CAMPACC articles, reports...
Summary of public meeting on National Campaign Against Anti-Terror Powers
Baroness Kennedy attacks government proposal to extend pre-charge detention by Paul Donovan
Baroness Helena Kennedy accused the police of seeking extra powers to detain terror suspects beyond 28 days to make up for their own technical deficiencies. Among the proposals in the Government's proposed Counter Terrorism Bill is for the police to be allowed to hold suspects in pre-charge detention for beyond the present 28 days. The 28 day limit was agreed as a compromise after Tony Blair was defeated in 2005 in his efforts to get the police 90 day pre-charge detention powers under the latest Prevention of Terrorism Act.
Addressing a Parliamentary meeting convened by the Campaign Against Criminalising Communities, Baroness Kennedy told how the anti-terror Squad had only 16 people specialising in computer technology.
The investigation of crime has generally become more complicated with technology featuring far more. "What we are seeing is a police force that has not readied itself for how to police such crime", said Baroness Kennedy. Instead of upping the skills level to deal with the more complex technical problems the police have decided to reduce peoples' civil liberties. She also questioned police claims of needing more time to investigate complicated cases. "Whenever I've done any of the present terror cases, it is not a case of going from a year zero point of no knowledge. There has usually been surveillance, the bugging of peoples' premises in the lead up to an arrest. The idea of arriving at the arrest point as a standing start is not true", said Baroness Kennedy, who claimed the idea of extending the pre-charge detention period beyond 28 days to be an affront to justice.
The peer pointed out that the police already have a panoply of powers including being able to bail people and take out control orders. She recalled how the terror threat had been used during the Irish Troubles as an excuse for cutting civil liberties and the war on terror was being used in a similar way today. "The difference is today that the erosions are even greater and more shocking that at the time of the Irish Troubles", said Baroness Kennedy.
Human rights lawyer Gareth Peirce struck a similar cord claiming that 20 years ago - when the country was being bombed daily by the IRA - people were shocked by the suggestion of seven day pre-charge detention. Mrs Peirce claimed lies and untruths had been told to take away peoples' civil liberties. "There is a cynicism about those pushing this through, that if they don't get 56 day pre-charge detention, they'll get something less", said Mrs Peirce, who described a momentum to legislate away rights. She warned that if things continued in the present direction people will have no faith in the law, courts or judges. "It is not just about 28 days detention, there is a cynicism growing about our absolute rights which we let go at our absolute peril", said Mrs Peirce.
Scottish lawyer Aamer Anwar suggested that what the police want is indefinite detention. "The last time we had that in Ireland it acted as a radicalising mechanism and became a recruiting sergeant for the IRA", said Mr Anwar.

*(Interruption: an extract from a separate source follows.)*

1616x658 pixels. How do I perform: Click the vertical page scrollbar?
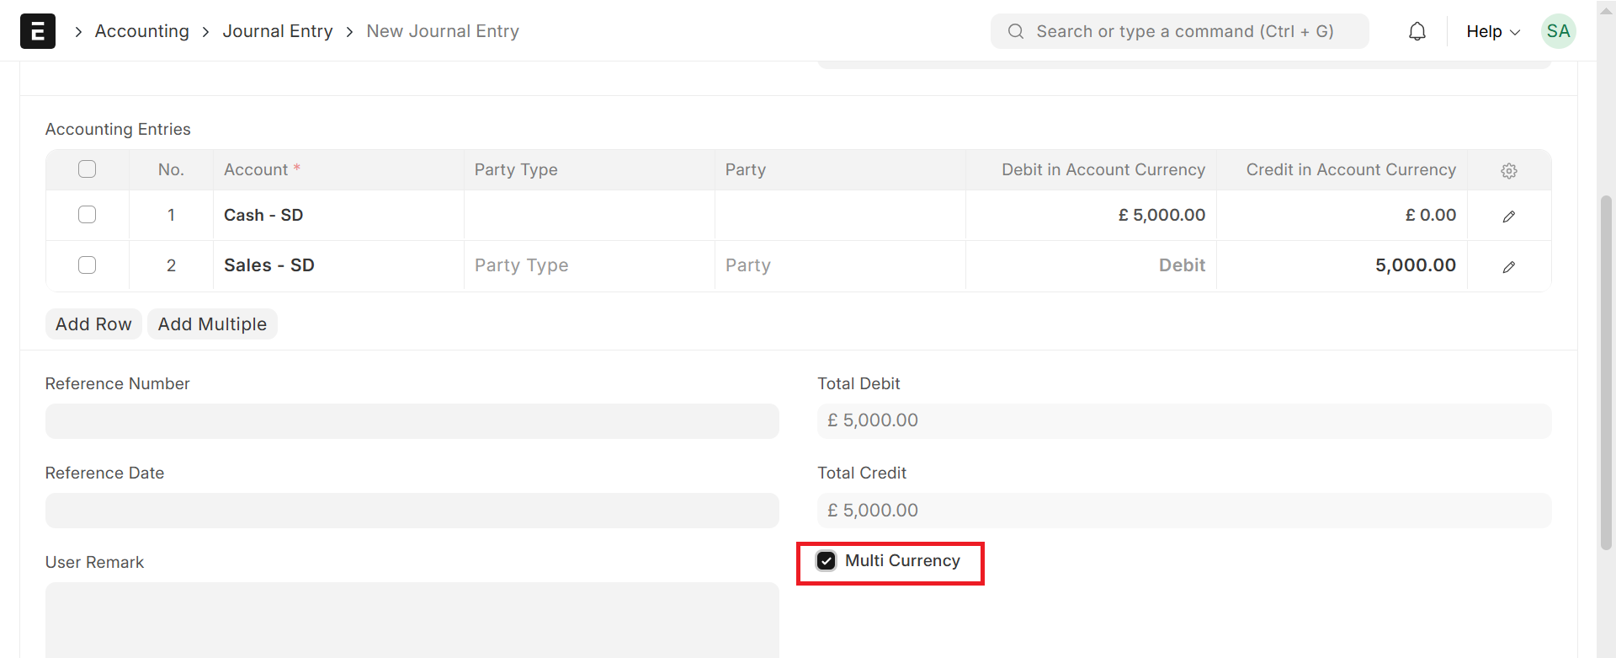pos(1606,371)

The new Irish are the Muslims. Mr Anwar declared civil liberties are a matter of life and death. "The new laws will build resentment and hatred in this country", said Mr Anwar.
Liberty director Shami Chakrabati claimed that the campaign against extension of pre-charge detention was being won. "It is being won in the courts, Parliament and the media", said Ms Chakrabati, who described the latest proposed anti-terror legislation as presenting a seminal moment.